湯畑近くの「熱の湯」では、草津名物の「湯もみショー」を見てみましょう。草津節に合わせて、長い板を使って高温の湯をかき混ぜて、温度を下げる湯もみは、土日祝ならば見るだけではなく体験することもできます。

西の河原露天風呂

西の河原露天風呂
<出典元:写真AC

湯畑から徒歩12分の「西の河原露天風呂」にあるのは、なんと男女合わせて約500平方メートルの広大な露天風呂。開放感抜群なことはいうまでもありません。周辺の自然と一体化しながら浸かる大きな露天風呂は、一生の思い出になることでしょう。

草津熱帯園

ちょっと気分を変えて草津を観光するなら、草津熱帯園はいかがでしょうか。温泉熱を利用した園内は、いつ来ても常夏です。熱帯、亜熱帯に生息する植物や動物が展示されており、カピパラや猿、ワニなども間近で見ることができます。

草津光泉寺

湯畑からもすぐの草津光泉寺は、日本三大薬師のひとつ。ここは、「遅咲き祈願」が有名なところ。これまでの人生で、あまり花を咲かせられなかった! あるいは、これからもう一花咲かせたい! と願っている人は、ぜひぜひお参りして願いを叶えて頂きましょう。

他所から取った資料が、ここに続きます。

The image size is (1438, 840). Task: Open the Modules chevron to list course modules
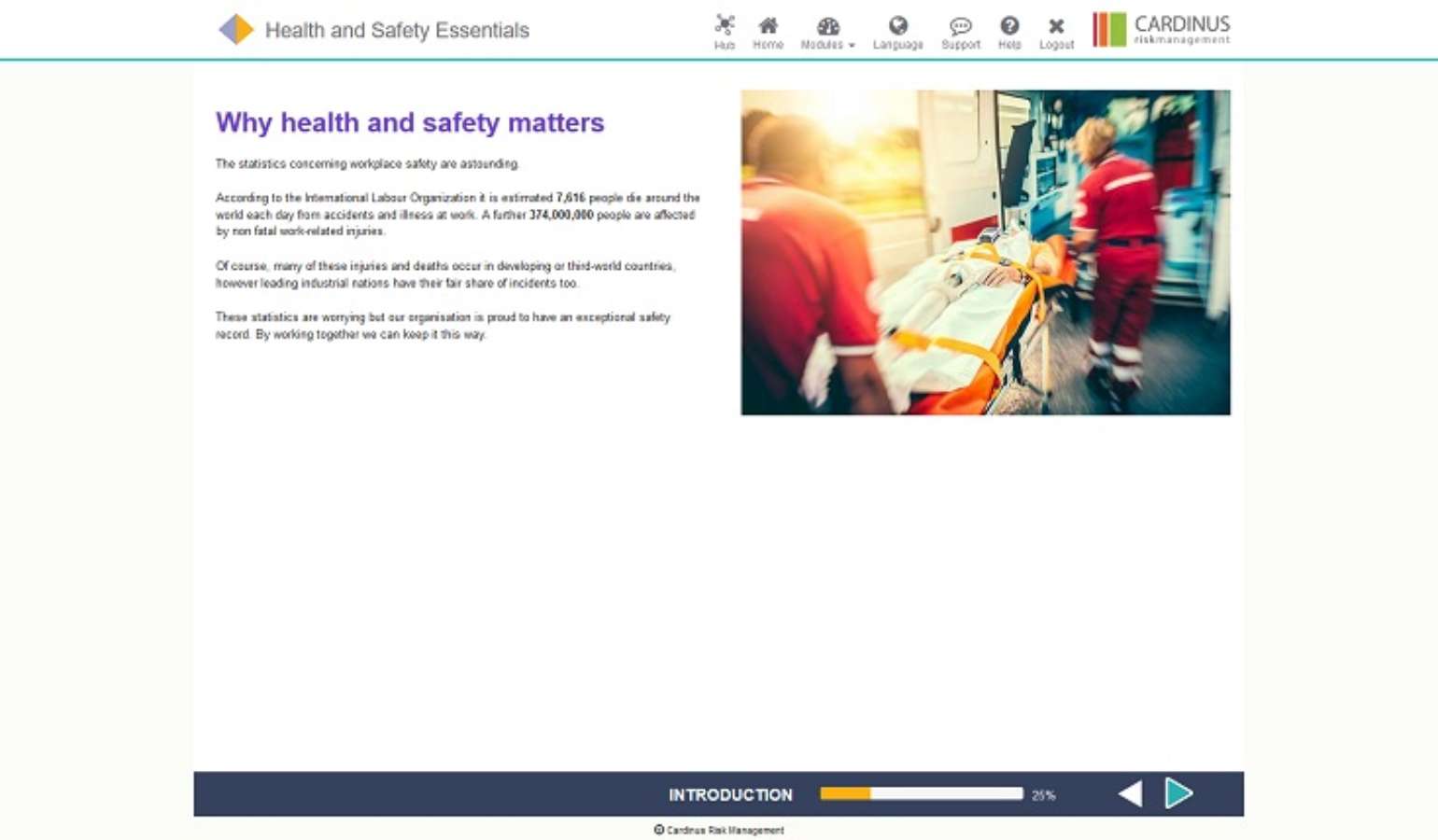849,45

質量ともに、日本一の規模を誇る草津温泉。ぜひ1度は訪ねてみたいですね。

4. 日本三名泉「下呂温泉(岐阜)」について

下呂温泉
<出典元:写真AC

平安時代から、1000年以上もの歴史を持つ下呂温泉。薬師如来の化身である白鷺が舞い降りて、源泉の場所を教えてくれたという幻想的な伝説が伝わる、情緒あふれる温泉です。その特徴は、何といっても「まるで美容液のお風呂に入っているみたい!」といわれるほどのトロトロの泉質。「美人の湯」の名にこれほどふさわしい温泉もそう多くはありません。

また、歴史ある温泉街は「レトロ可愛い」と評判で、世代を問わず様々な楽しみ方ができることが人気の秘密です。

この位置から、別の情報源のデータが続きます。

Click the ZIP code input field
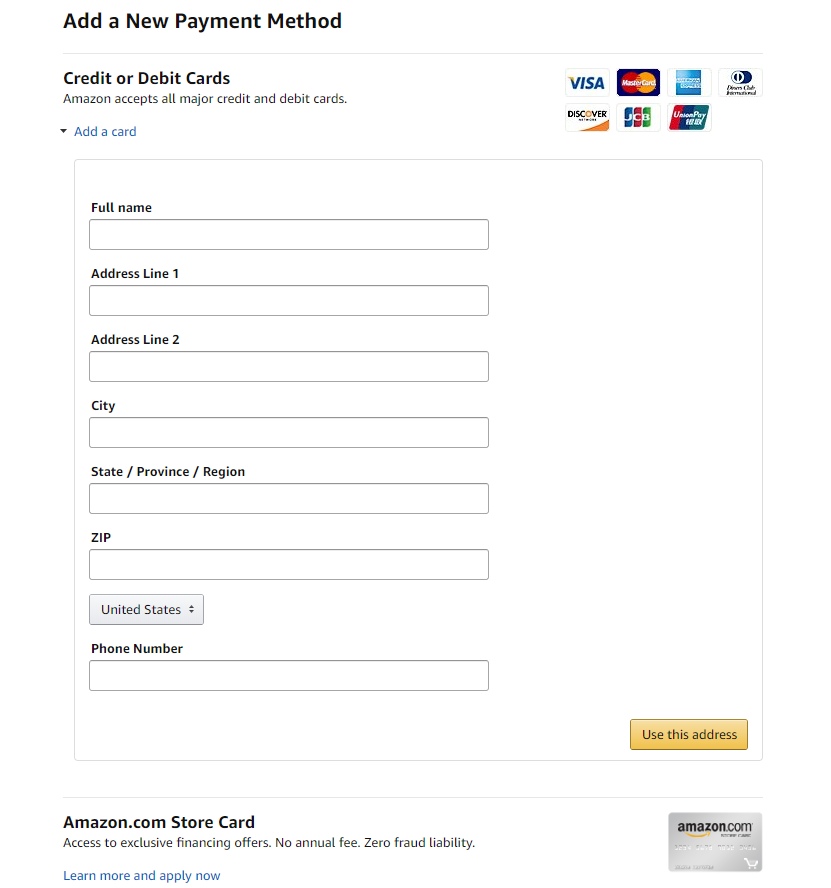831x888 pixels. pos(289,565)
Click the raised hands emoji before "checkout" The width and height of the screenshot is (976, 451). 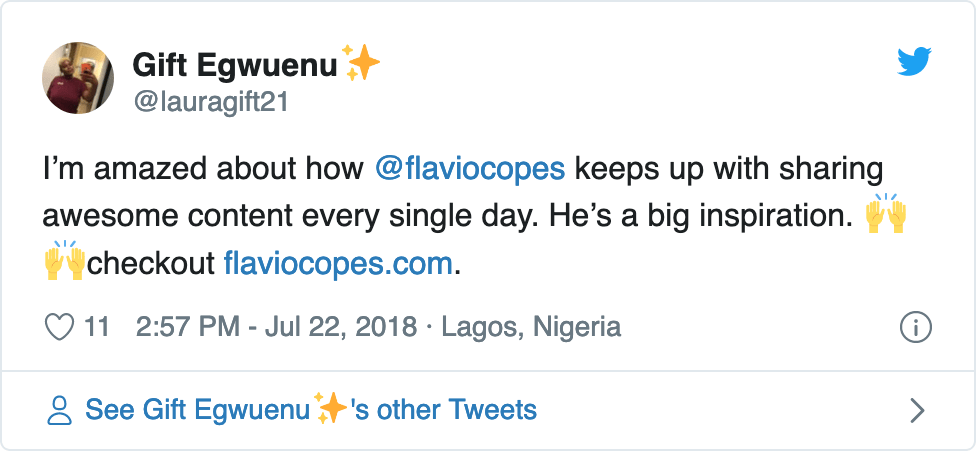[64, 263]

下呂温泉について詳しくは「【岐阜】美肌の湯・日本三名泉の下呂温泉で女子旅しました」の記事もご覧ください。

下呂温泉の場所とアクセス方法

下呂温泉は、岐阜県の中部、やや長野県寄りの山間部に位置しています。周囲は飛騨の山並みに囲まれ、間を通る飛騨川に沿うように温泉街が広がります。

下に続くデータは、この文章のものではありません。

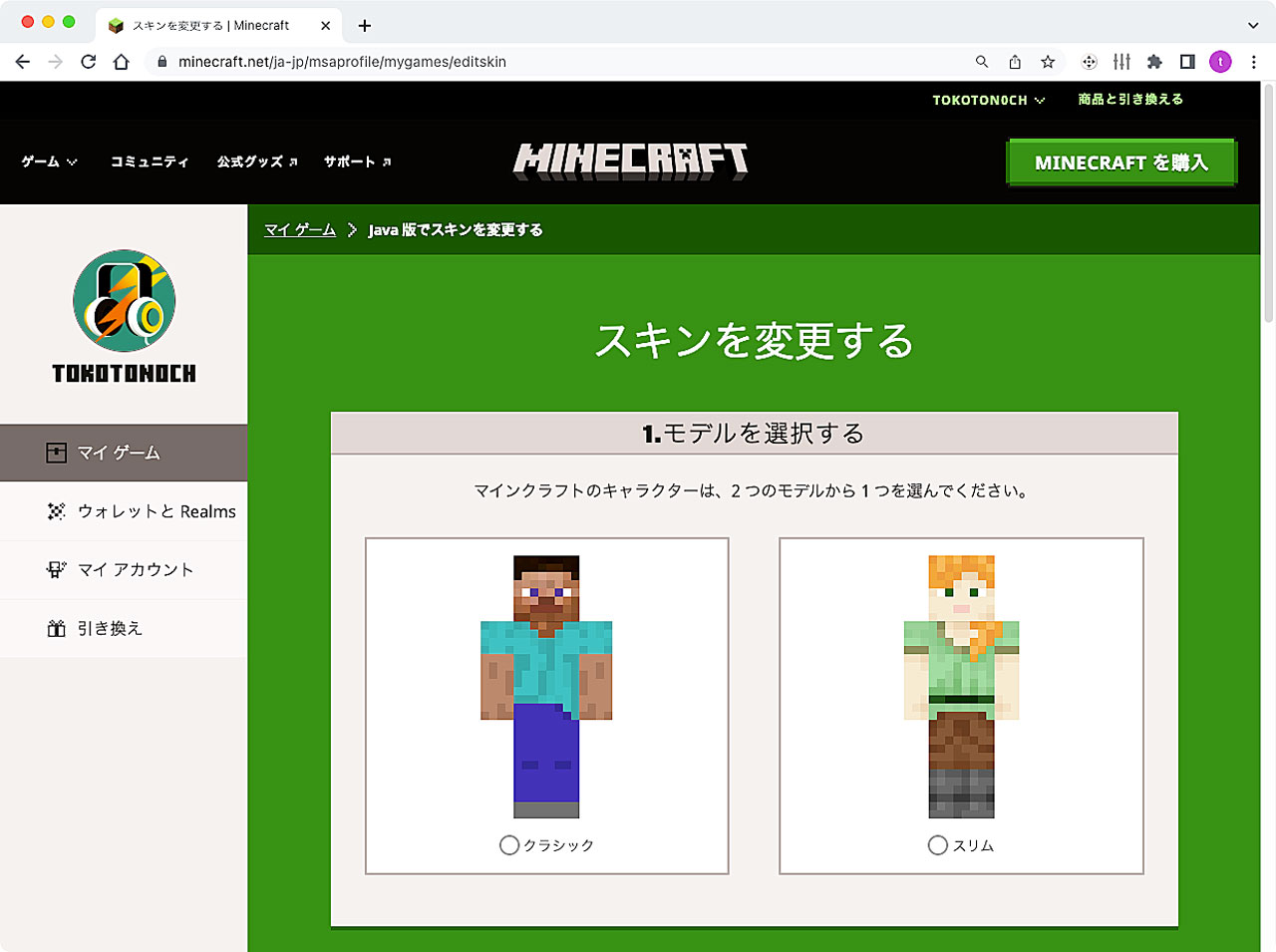
Task: Click the URL address field
Action: [x=558, y=62]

東京方面から下呂温泉に直行できる公共交通手段はありませんので、名古屋や岐阜県の高山まで行き、乗り換えます。特に名古屋からは、電車やバスなどの本数が多く、便利です。

電車

JR高山本線「下呂駅」が最寄りです。東京駅からは、新幹線(のぞみまたはひかり)で「名古屋駅」下車、高山本線(ワイドビューひだ)に乗り換え、「下呂駅」で下車。乗り換え含め、東京からは3時間半程度です。

バス

名古屋駅から、下呂温泉旅館協同組合加盟旅館に宿泊する方が利用できる直行バス(南飛騨観光バス)があります。高山駅からは、徒歩5分の高山濃飛バスセンターより、路線バスを利用。東京駅または新宿駅から名古屋か高山までは直通バスも利用できます。東京から名古屋経由で下呂温泉までのバスの所要時間は、9時間(乗車時間)程度。

その滑らかさはピカイチ! ずっと入っていたい美人の湯

下呂温泉2
<出典元:写真AC

下呂温泉の泉質は、アルカリ性の単純温泉。アルカリ性の温泉は肌の角質を落とす効果が期待でき、「トロトロ、ぬるぬる」した感触があります。美人の湯」といわれる温泉はこのような泉質が多く、下呂温泉も代表的な美人の湯の1つといえるでしょう。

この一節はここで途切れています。